Nobody likely disputes the challenge of monetizing continual investments in capacity, on either mobile or fixed networks. In competitive markets, payback is a challenge. But even so, the industry’s own data suggests there is not an urgent business model problem.
Industry sources might argue that profit margins and revenue growth rates are lower for mobile and fixed network telcos than in the average of all other industries.
According to GSMA Intelligence, the average net profit margin for telcos globally was 14.1 percent in 2022, lower than the average net profit margin for all industries, which was 16.9 percent. Likewise, GSMA Intelligence says the average revenue growth rate for telcos globally was 2.2 percent in 2022, lower than the average revenue growth rate for all industries, which was 4.2 percent.

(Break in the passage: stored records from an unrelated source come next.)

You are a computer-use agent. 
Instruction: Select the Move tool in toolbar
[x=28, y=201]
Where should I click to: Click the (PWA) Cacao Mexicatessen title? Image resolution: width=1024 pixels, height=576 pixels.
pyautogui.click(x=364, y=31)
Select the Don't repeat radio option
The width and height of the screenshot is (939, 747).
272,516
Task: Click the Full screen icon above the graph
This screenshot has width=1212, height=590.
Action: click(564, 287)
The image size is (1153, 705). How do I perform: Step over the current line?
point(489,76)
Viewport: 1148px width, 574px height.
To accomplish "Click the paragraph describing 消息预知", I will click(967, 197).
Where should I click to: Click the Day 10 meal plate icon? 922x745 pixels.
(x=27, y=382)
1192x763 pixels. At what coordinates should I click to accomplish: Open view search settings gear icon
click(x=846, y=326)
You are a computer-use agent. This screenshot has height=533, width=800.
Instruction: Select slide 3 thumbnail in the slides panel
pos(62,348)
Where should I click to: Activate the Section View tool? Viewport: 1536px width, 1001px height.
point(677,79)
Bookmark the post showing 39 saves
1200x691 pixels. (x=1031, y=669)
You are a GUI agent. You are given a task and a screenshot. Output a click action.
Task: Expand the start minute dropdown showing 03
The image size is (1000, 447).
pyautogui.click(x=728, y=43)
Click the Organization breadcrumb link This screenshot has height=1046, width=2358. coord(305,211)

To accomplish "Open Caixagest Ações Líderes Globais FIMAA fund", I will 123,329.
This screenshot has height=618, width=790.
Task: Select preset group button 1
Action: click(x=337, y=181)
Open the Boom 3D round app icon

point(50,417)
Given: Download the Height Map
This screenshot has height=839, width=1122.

Critics might simply point out that the telecom service provider business always was a slow-growth, utility-like industry. So low growth rates are not new, nor a surprise. Lower profit margins than “average” also are not a surprise. Each industry has a different growth rate.
And capital-intensive industries, whether generally considered utilities or not, generally have lower profit margins.
So yes, connectivity service provider revenue growth rates are low. But so are growth rates for other capital-intensive industries. Generally speaking, industries with less capital intensity also tend to grow faster.
Also, with the caveat that growth rates and profit margins can vary substantially between suppliers in different segments of the market, profit margins are not unusually low for service providers in any region.
Slow revenue growth, as noted previously, has been--and remains--characteristic of telecom services, as is generally true for many other capital-intensive industries.